After a month of fasting during Ramadan, Muslim students at Kwantlen are returning to regular university student life and diet, refreshed and purified for the coming year.

Ramadan, the ninth month of the Islamic calendar, started at the beginning of September, just in time for the fall semester.

“Its like a renewal of your faith and a time of self-purification over the span of a month,” said 21-year-old Kareem Elmassry, KSA’s Richmond campus council director. “You go through this one month period of fasting, extra prayers and abstaining from sin and at the end of the month you’ve kind of refilled your faith. It’s like renewing your soul.”

On a typical day during Ramadan, a Muslim student would get up before dawn to pray and eat, then headed to school as normal. Throughout the day they would pray five times and abstain from any food or drink. As dusk approached, they would the head to the mosque where they would then break their fast, with a fig, when the sun went down, then eat a normal meal and head to bed.

During Ramadan, it’s more than abstaining from food and drink – smoking, drinking alcohol, having sex and all other sins are prohibited during daylight hours, more specifically one to two hours before sunrise until sunset.

Rituals are important in the Muslim faith, and Ramadan is a training ritual, one in which the key word is abstinence. Another requirement is prayer five times a day, one of the five pillars of Islam.

“It’s a time when we can feel what it’s like to be hungry, and to understand that no everyone has the privilege of food and water everyday,” said Inam Qureshi, a 20-year-old Kwantlen business student. “You have to understand that Ramadan is about building up discipline and it’s a time to be thankful.”

The five pillars of Islam are: that there is one God; prayer; charity (all Muslims are asked to donate 2.5 per cent of their annual income to charity if they can afford it); fasting, especially during the month of Ramadan; and pilgrimage to Mecca. The first two pillars are compulsory; the others are optional but recommended.

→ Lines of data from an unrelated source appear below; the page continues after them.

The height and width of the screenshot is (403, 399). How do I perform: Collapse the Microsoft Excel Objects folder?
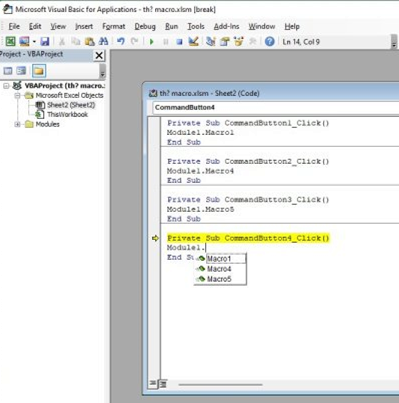(17, 96)
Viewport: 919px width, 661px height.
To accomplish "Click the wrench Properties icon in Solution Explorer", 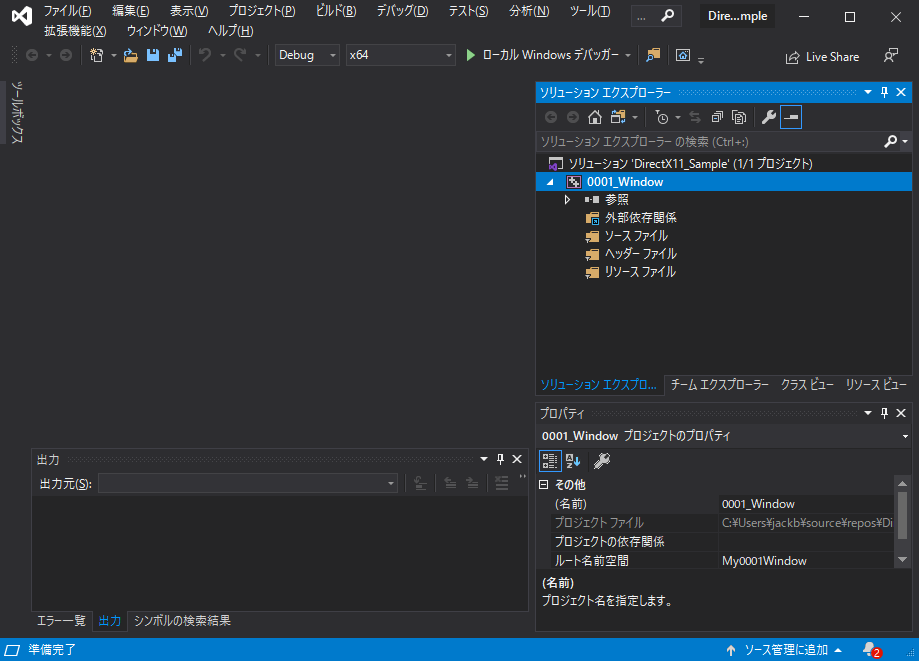I will [768, 117].
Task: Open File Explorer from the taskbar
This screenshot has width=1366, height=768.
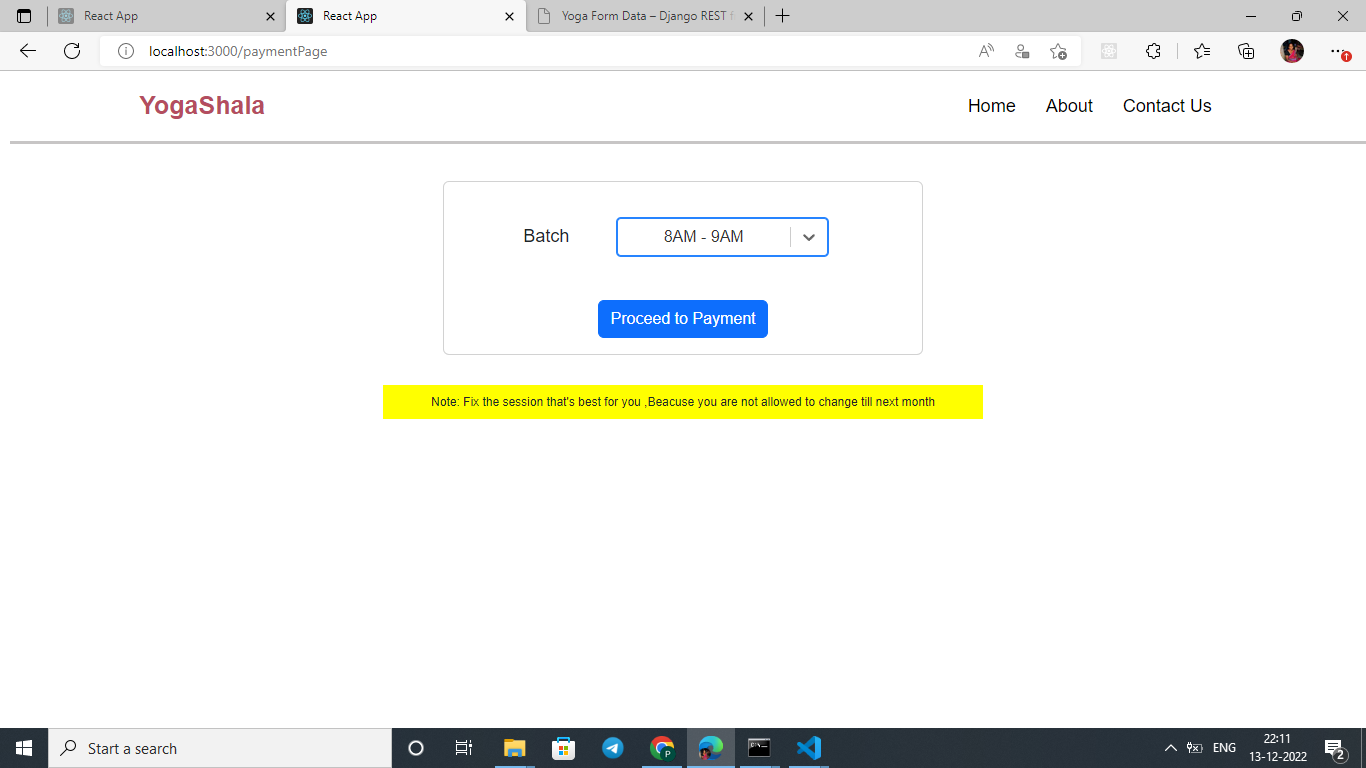Action: (514, 748)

There are exceptions during Ramadan. If you’re sick, traveling, menstruating or in another situation that prevents you from being able to fast, you don’t fast during Ramadan. You are, however, required to make up the month, weeks or days missed at some point before the next year’s celebration of Ramadan.

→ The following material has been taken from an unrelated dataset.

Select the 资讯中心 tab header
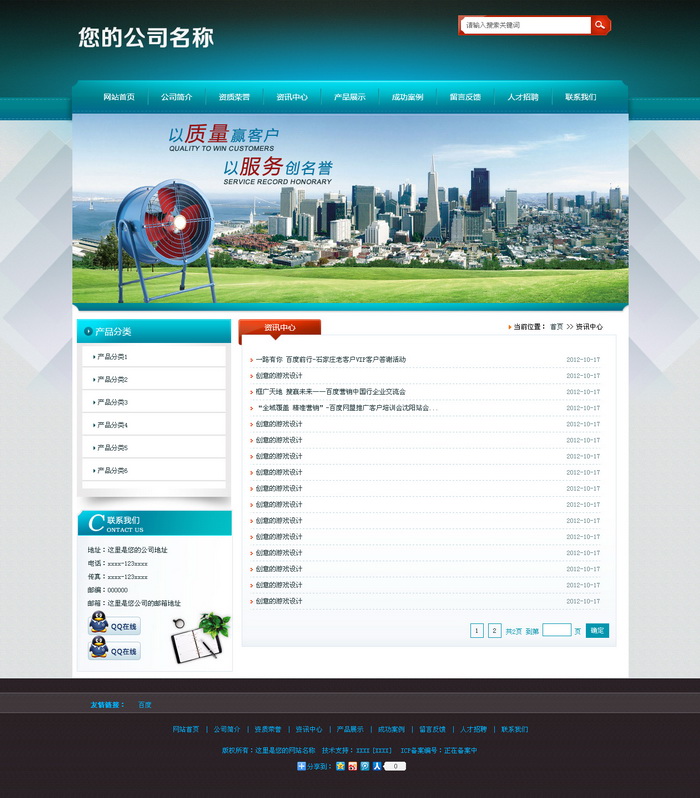The width and height of the screenshot is (700, 798). coord(280,328)
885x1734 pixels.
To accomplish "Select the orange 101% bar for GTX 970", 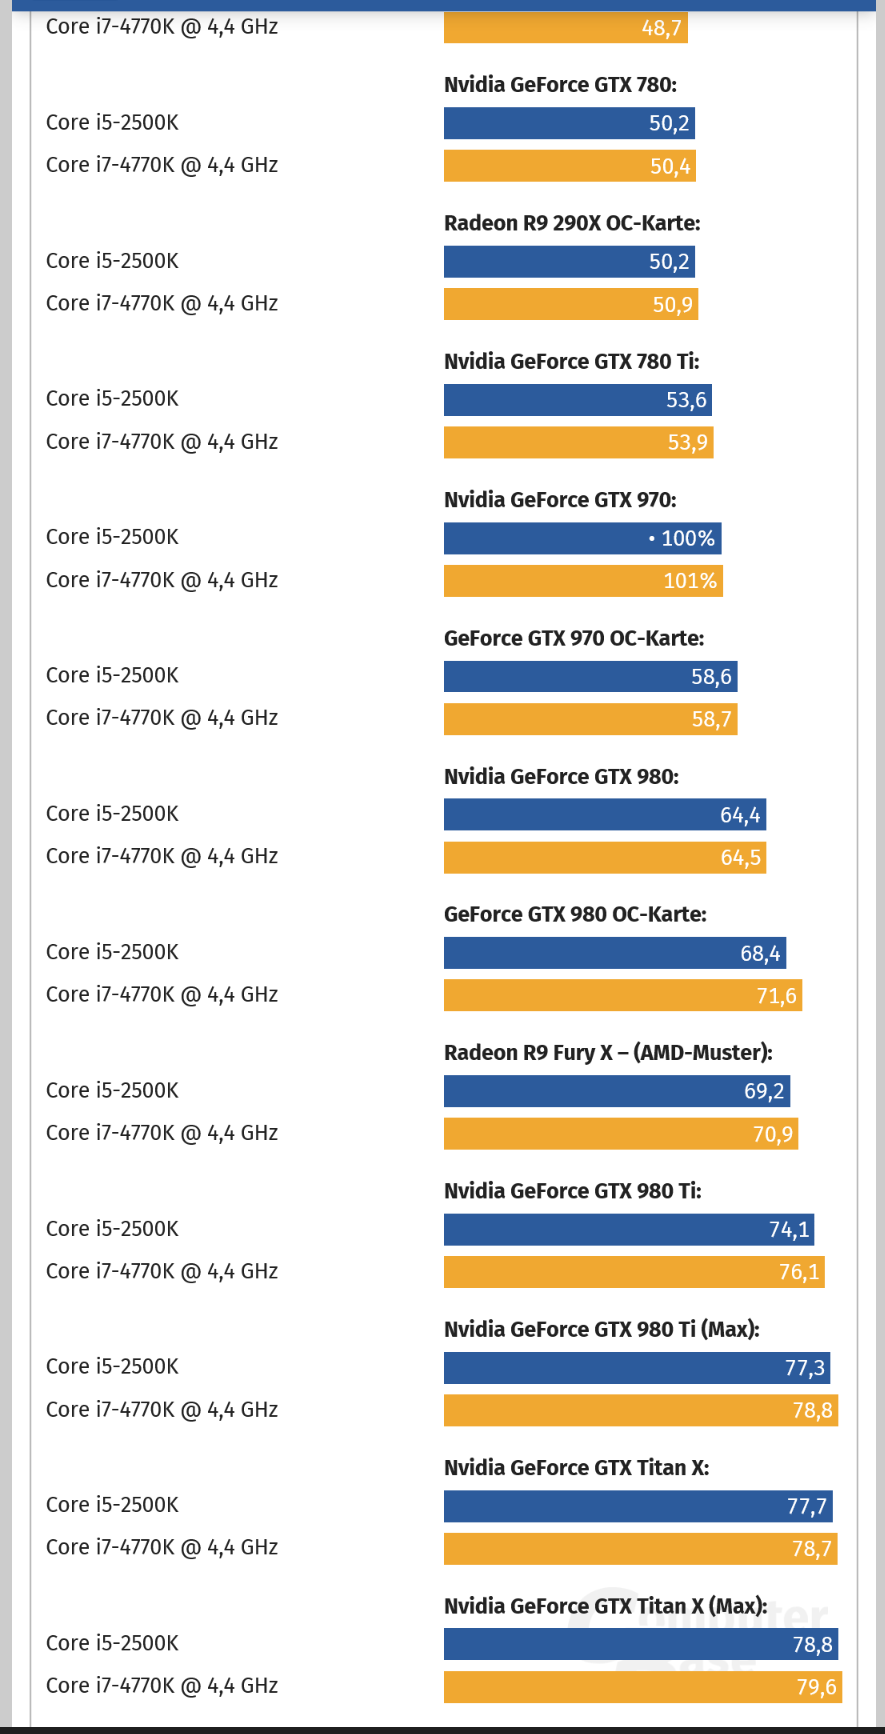I will pos(583,581).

“I broke my fast for six days this past month while I was sick, but I’ll be making it up soon,” said Elmassry.

“It’s a little painful sometimes when someone is sitting next to you eating a burger, but you get used to it.

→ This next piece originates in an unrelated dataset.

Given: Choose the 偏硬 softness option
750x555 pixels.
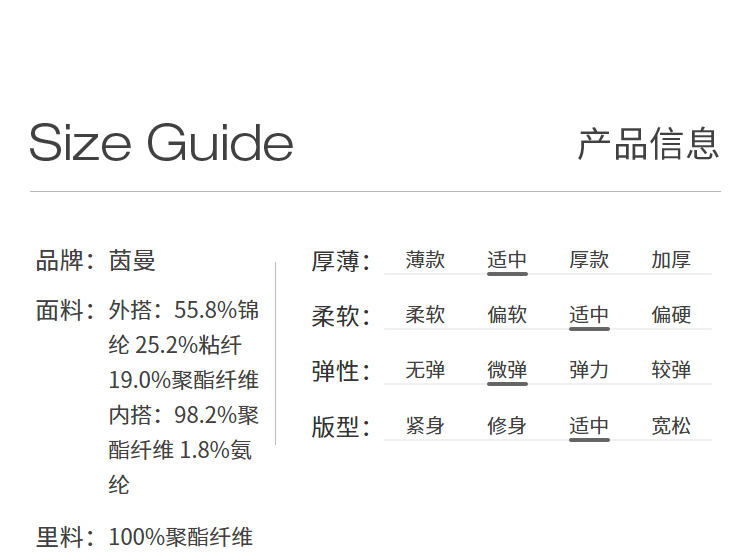Looking at the screenshot, I should point(671,315).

“It’s hard, for sure. I’ve been doing it for 10 years, so I’m used to it but I can understand how it can impair some student’s performance, but with practice you get used to it. It’s meant to be a time where all of your good deeds count for more, we can build up some credit in case we screw up later on.”

For most Muslims, the combination of fasting and studying present a few challenges.

“I have an exam on Eid, the final day of Ramadan, which will be a little difficult, but after fasting for eight years, I am used to it by now,” said Saima Iqbal, a 21-year-old Marketing student at Kwantlen’s Surrey campus.

Panteli Tritcher, chair of applied communications and teacher at Kwantlen Surrey’s campus, said “It’s funny because I hadn’t noticed a change in my students whatsoever. I never do. They seem to know how to get through each day as normal during this time.”
By the time students enter into university, they’ve normally been fasting for a number of years, and have practiced so many times that their bodies don’t show reaction.

In Islam, God is thought to be full of knowledge and therefore students are expected to be the same.

“Studying is a part of life that builds character and discipline, the essence of Ramadan,” said Atiq Rahman, a member of the B.C. Muslim Association. “Ramadan is about building up that said character, a relationship with God and bringing God’s attributes and qualities into your life.”

“At the end of the day we are so thankful for our bounties from God,” Rahman.